Nucleosomes are the basic units of chromatin and critical to the storage and expression of eukaryotic genomes. Chromatin accessibility and gene readout are heavily regulated by epigenetic marks of which post-translational modifications of histones play a key role. However, the mode of action and the structural implications on the single-molecule level of nucleosomes is still often poorly understood. Here, we apply a high-throughput AFM imaging and analysis pipeline to investigate the conformational landscape of the nucleosome variants H3K36me3, H3S10phos and H4K5/8/12/16ac. Our data set of >25,000 nucleosomes reveals nucleosomal unwrapping steps corresponding to 5 bp DNA. We find that H3K36me3 nucleosomes unwrap significantly more than wild type nucleosomes and additionally unwrap stochastically from both sides similar to CENP-A nucleosomes and in contrast to the highly anti-cooperative unwrapping of wild type nucleosomes.
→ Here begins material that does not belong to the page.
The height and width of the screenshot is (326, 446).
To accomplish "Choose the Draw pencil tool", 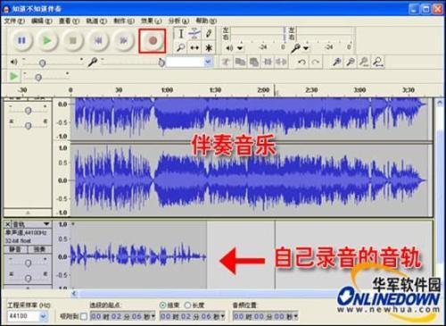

Nucleosomes with H3S10phos or H4K5/8/12/16ac modifications show unwrapping populations similar to wild type nucleosomes and also retain the same level of anti-cooperativity. Our findings help putting the mode of action of these modifications into context: While H3K36me3 likely partially acts by directly affecting nucleosome structure on the single-molecule level, H3S10phos and H4K5/8/12/16ac must predominantly act through higher-order processes. Our analysis pipeline is readily applicable to other nucleosome variants and will facilitate future high-resolution studies of the conformational landscape of nucleoprotein complexes.